*** Opening Data in this exercise ***
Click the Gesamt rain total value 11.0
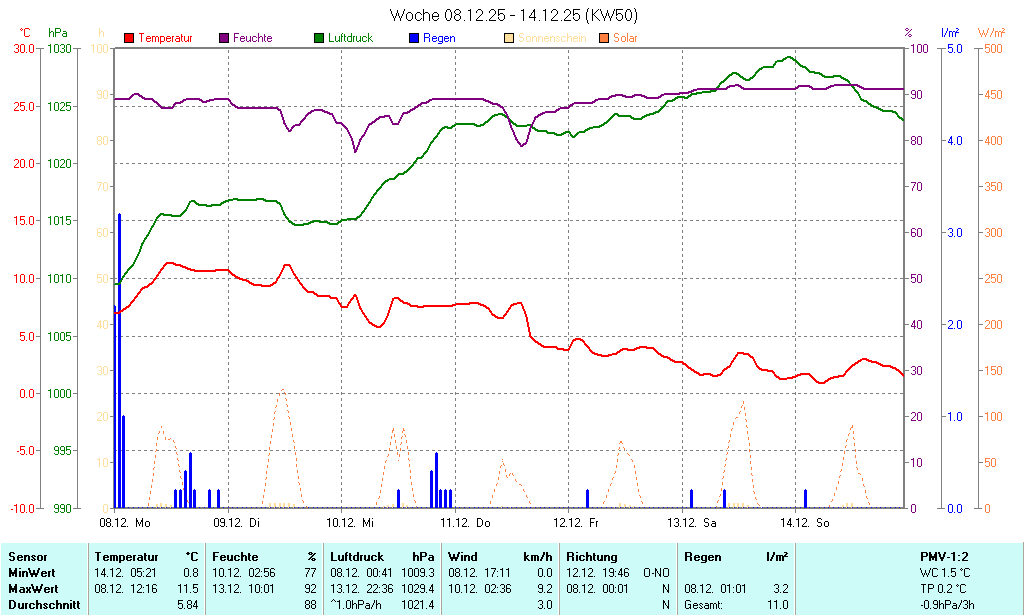 click(777, 605)
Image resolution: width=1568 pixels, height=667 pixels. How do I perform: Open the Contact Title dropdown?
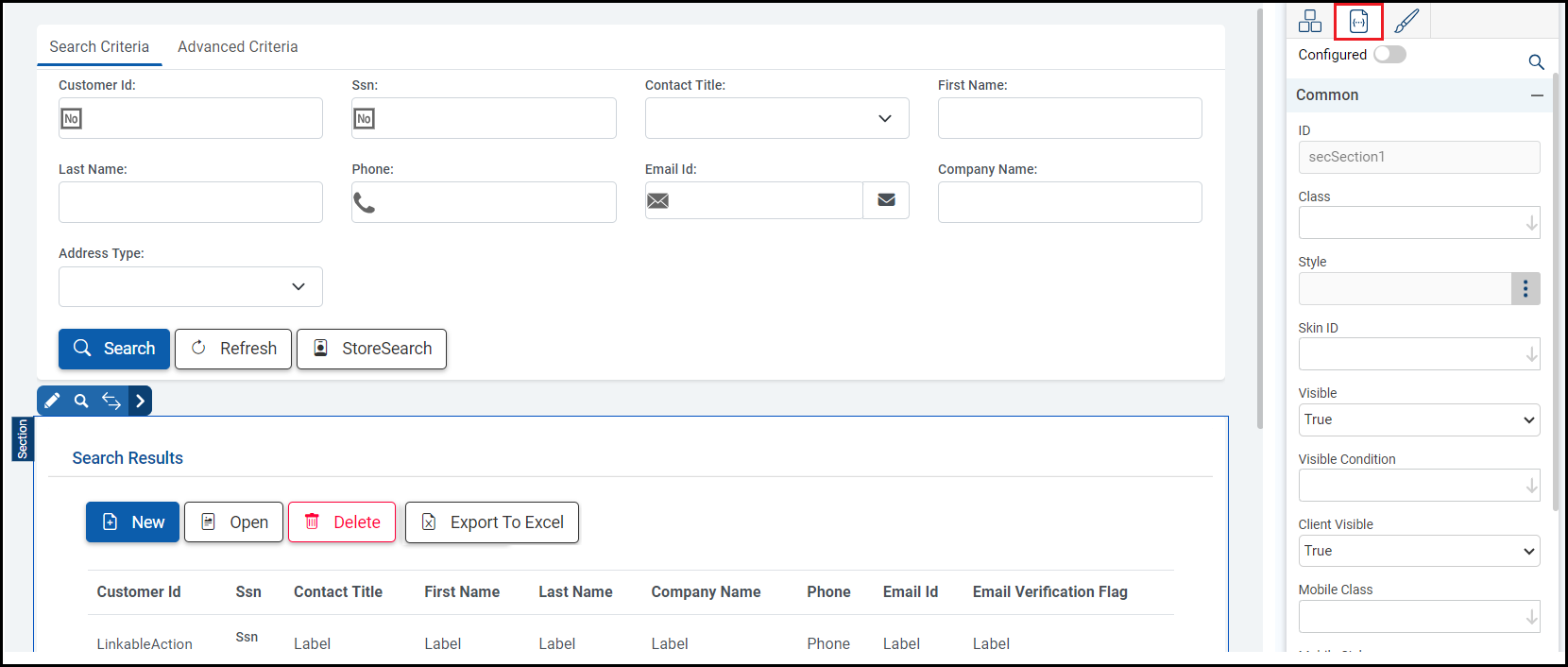click(x=777, y=118)
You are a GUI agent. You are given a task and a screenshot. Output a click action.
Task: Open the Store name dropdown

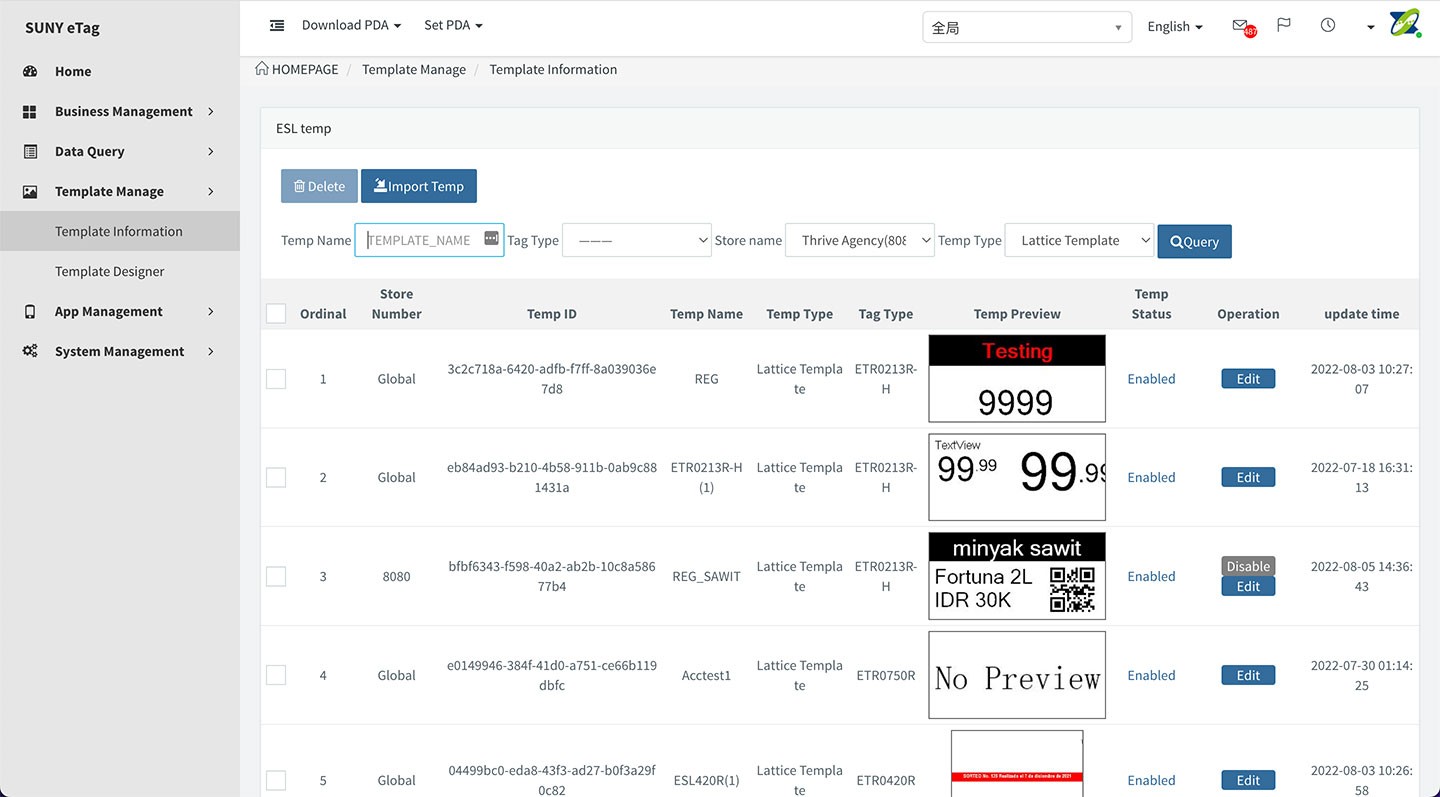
*** Closing Data in this exercise ***
:: What to work on ::
Before handing back the copy, remove the pictures; otherwise print the data exactly.

:: Expected answer ::
Click the Gesamt rain total value 11.0
 click(777, 605)
Image resolution: width=1568 pixels, height=667 pixels. How do I perform: Open the Contact Title dropdown?
click(x=777, y=118)
You are a GUI agent. You are given a task and a screenshot. Output a click action.
Task: Open the Store name dropdown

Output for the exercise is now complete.